Problem description: Please show every line from the entries that carries the word "Open".

Input data:
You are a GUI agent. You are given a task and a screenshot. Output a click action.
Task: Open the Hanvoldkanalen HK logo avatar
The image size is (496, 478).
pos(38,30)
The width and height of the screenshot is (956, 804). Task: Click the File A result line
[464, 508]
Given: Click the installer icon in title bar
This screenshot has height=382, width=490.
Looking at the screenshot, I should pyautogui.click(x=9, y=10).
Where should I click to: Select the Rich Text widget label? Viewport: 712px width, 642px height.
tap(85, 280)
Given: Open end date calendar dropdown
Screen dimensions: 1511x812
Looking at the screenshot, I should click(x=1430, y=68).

* * *

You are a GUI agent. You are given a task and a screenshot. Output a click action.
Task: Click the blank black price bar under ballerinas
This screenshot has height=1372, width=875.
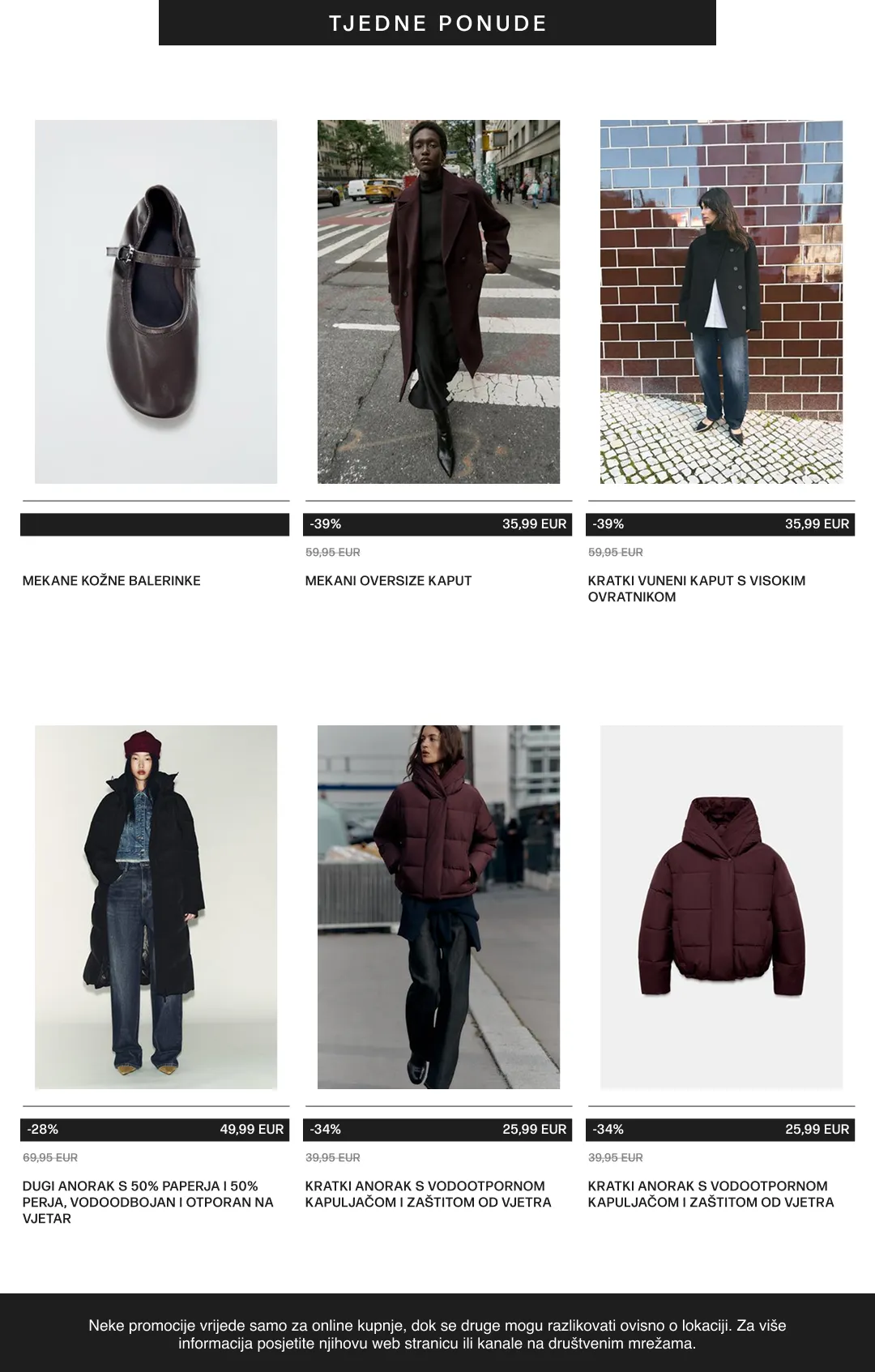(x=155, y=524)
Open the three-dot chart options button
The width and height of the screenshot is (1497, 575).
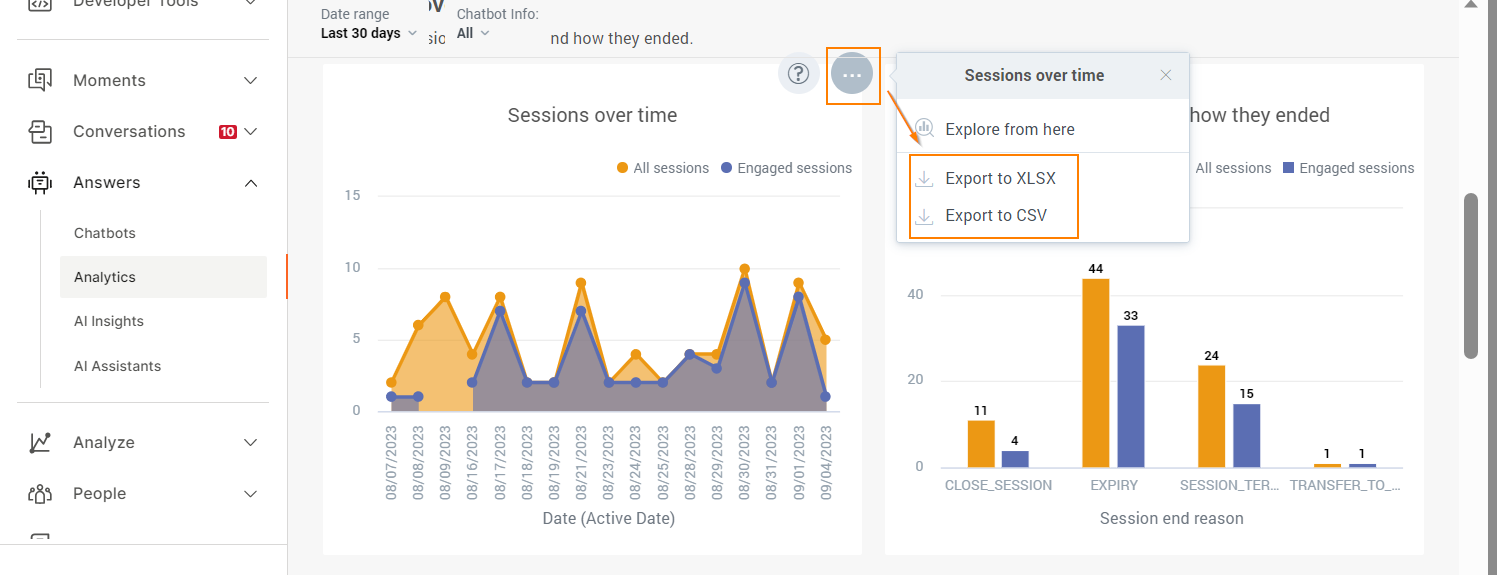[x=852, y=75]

Task solution:
Task: Open the Hanvoldkanalen HK logo avatar
Given: Open end date calendar dropdown
Open the three-dot chart options button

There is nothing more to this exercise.